● **Alıştırma A**: Musevi'nin bildirisini konu alan metne göre bildirinin çevirisi hangi internet sitesinde yayımlanmıştır?

● **Metin Bölümü**:

---*---

YDH- İran cumhurbaşkanlığı adaylarından Mir Hüseyin Musevi, seçimlere katılış sebebini ve sürdürdüğü hareketin amacını açıklamak için halka hitaben bir bildiri yayımladı.
YDH- İran cumhurbaşkanlığı adaylarından Mir Hüseyin Musevi, seçimlere katılış sebebini ve sürdürdüğü hareketin amacını açıklamak için halka hitaben bir bildiri yayımladı.
Mir Hüseyin Musevi yanlısı “Kelime” adlı internet sitesinde yayımlanan bildirinin çevirisini sunuyoruz.
Bismillahirrahmanirrahim
Şüphe yok ki Allah, emanetleri ehline vermenizi ve insanlar arasında hükmettiğiniz zaman adaletle hükmetmenizi emrediyor. (Nisa Suresi:58)
Bu günlerde ve gecelerde milletimiz açısından tarihi bir dönüm noktası gerçekleşiyor. Halk kendi kendine ve bana şu soruyu soruyor: Ne yapmalı ve hangi yöne gitmeli?
İnandıklarımı sizinle paylaşmayı, size anlatmayı ve sizden öğrenmeyi kendim için bir yükümlülük olarak görüyorum. Ola ki tarihi misyonumuzu unutmayalım ve çağların ve nesillerin omzumuza yüklediği sorumluluktan kaçmış olmayalım.

---*---

● **Verilen Kayıtlar**:
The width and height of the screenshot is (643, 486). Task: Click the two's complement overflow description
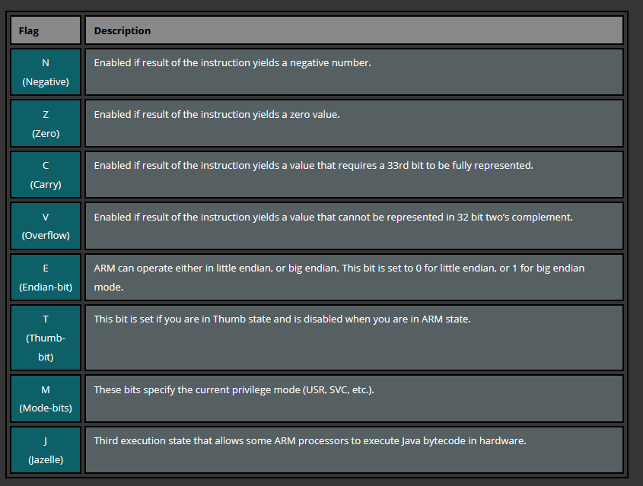pos(333,217)
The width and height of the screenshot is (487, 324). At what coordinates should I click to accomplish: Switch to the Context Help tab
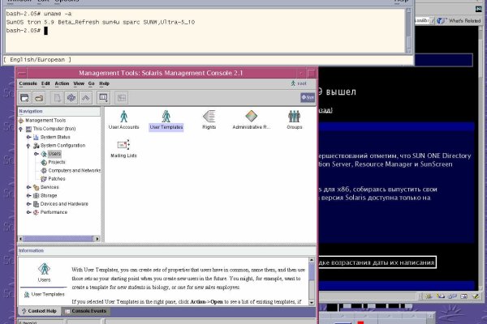click(x=40, y=311)
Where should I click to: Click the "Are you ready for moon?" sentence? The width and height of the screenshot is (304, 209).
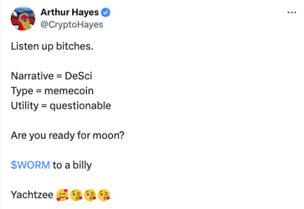pos(68,136)
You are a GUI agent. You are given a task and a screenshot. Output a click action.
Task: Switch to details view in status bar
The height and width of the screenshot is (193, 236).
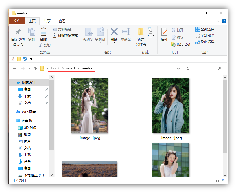[x=217, y=181]
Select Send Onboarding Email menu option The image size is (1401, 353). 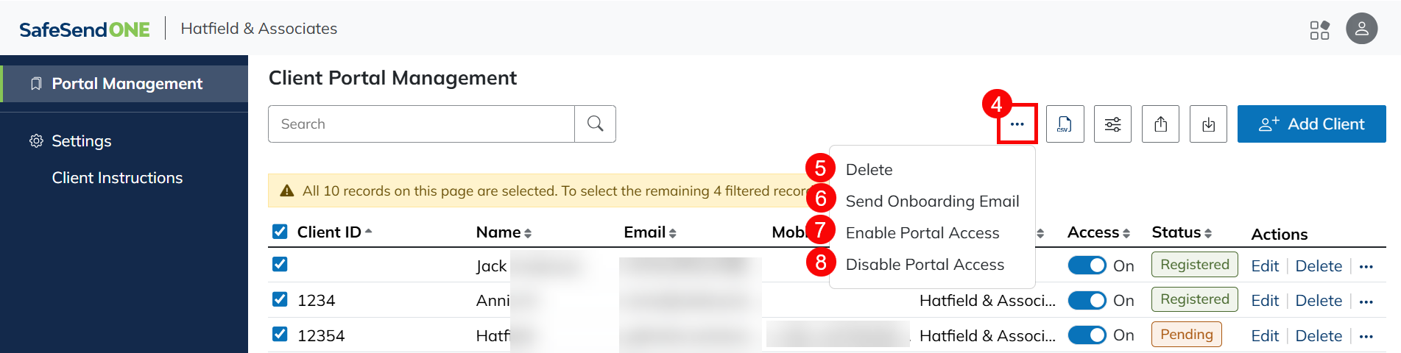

---*---

● **Alıştırma B**: Kayıtlarda "Where should I" ifadesini içeren satırdan kayıtların sonuna kadar uzanan bölümü, boş satırları atlayarak "No" ve "Satır" sütunlarından oluşan bir Markdown tablosu olarak biçimlendirin. Resimleri yanıta dahil etmeyin.

● **Örnek Çözüm A**: Mir Hüseyin Musevi yanlısı "Kelime" adlı internet sitesinde.

● **Örnek Çözüm B**:
| No | Satır |
|---|---|
| 1 | Where should I click to: Click the "Are you ready for moon?" sentence? The width and height of the screenshot is (304, 209). |
| 2 | pos(68,136) |
| 3 | You are a GUI agent. You are given a task and a screenshot. Output a click action. |
| 4 | Task: Switch to details view in status bar |
| 5 | The height and width of the screenshot is (193, 236). |
| 6 | [x=217, y=181] |
| 7 | Select Send Onboarding Email menu option The image size is (1401, 353).  |